Catch and Release

Year: 2006
Studio: Columbia
Director: Susannah Grant
Writer: Susannah Grant
Cast: Jennifer Garner, Timothy Olyphant, Kevin Smith, Sam Jaeger, Juliette Lewis

Susannah Grant is a little bit too edgy to make a studio romantic comedy, so instead this movie is an edgy romantic comedy (complete with pretty folk music). But despite a far more realistic tone than most of the crap reserved for people like Katherine Heigl and Gerard Butler, at its heart it's still just a romantic comedy, complete with all the trappings from mismatched couple to oddball friend.

Jennifer Garner is the (awfully named) Grey, a young woman who we meet at the funeral of the man she was due to marry in just days. She can't raise her head above the haze of disbelief despite the caring and attention of her family and friends, even kooky roommates Sam (Smith) and Dennis (Jaeger).

But it's her fiance's handsome LA friend Fritz (Olyphant), who she's never liked, who stands out. After banging one of the catering waitresses in the bathroom she's hiding in to get away from the funeral crowds her esteem of him goes down even more, and when he starts staying in the house Grey and her husband-to-be were preparing to live in, she's even more surprised.

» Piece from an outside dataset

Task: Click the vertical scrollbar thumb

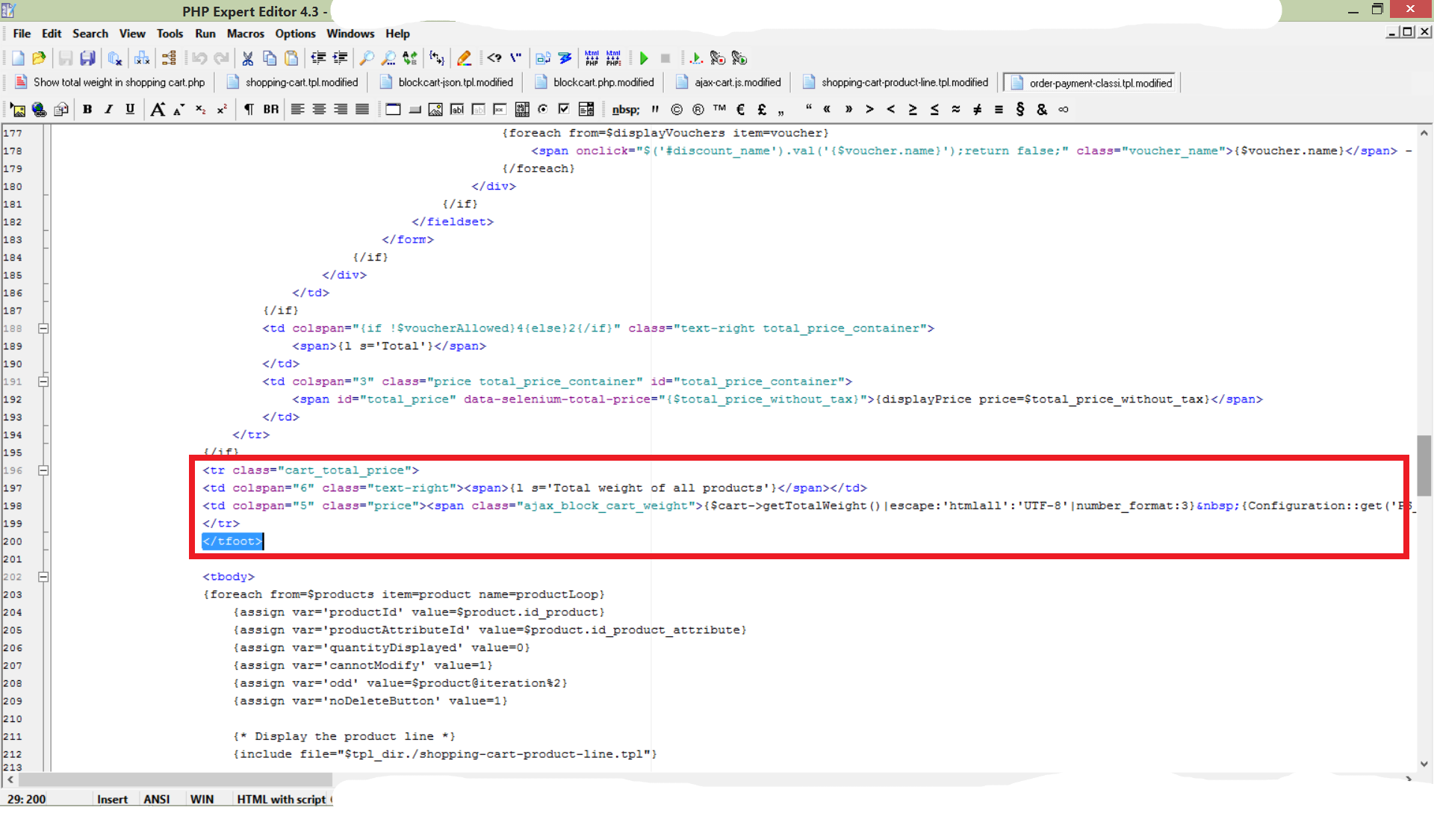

But secrets about her dead boyfriend's life start to emerge, including a vast sum of money and regular payments to a woman who keeps calling on a private line Grey never realised he had.

It turns out the woman – hippy Maureen (Lewis) – has a son apparently by Grey's fiance, and despite her horror and with her friends' encouragement and a dose of chance, they all start to accept Maureen into their lives. All the while, Dennis is holding a torch for her and she finds herself being drawn to Fritz in a gilded Hollywood way she never expected.

Grant's script and direction are authentic and heartfelt, but I had a hard time sticking with it because of the casting. There are a few problems with the plot that are easy to paste over (why Grey accepts Fritz in her life and her house so easily when she supposedly can't stand him, for one thing).

But Garner is way too perky and twee to be the kind of dark and damaged the character of Grey calls for. And Olyphant always looks somewhere between being on the verge of a sarcastic comment or mean joke or taking out a knife and stabbing you to death with it.

It's fairly cute and sweet, but not enough to stand out from a very crowded genre.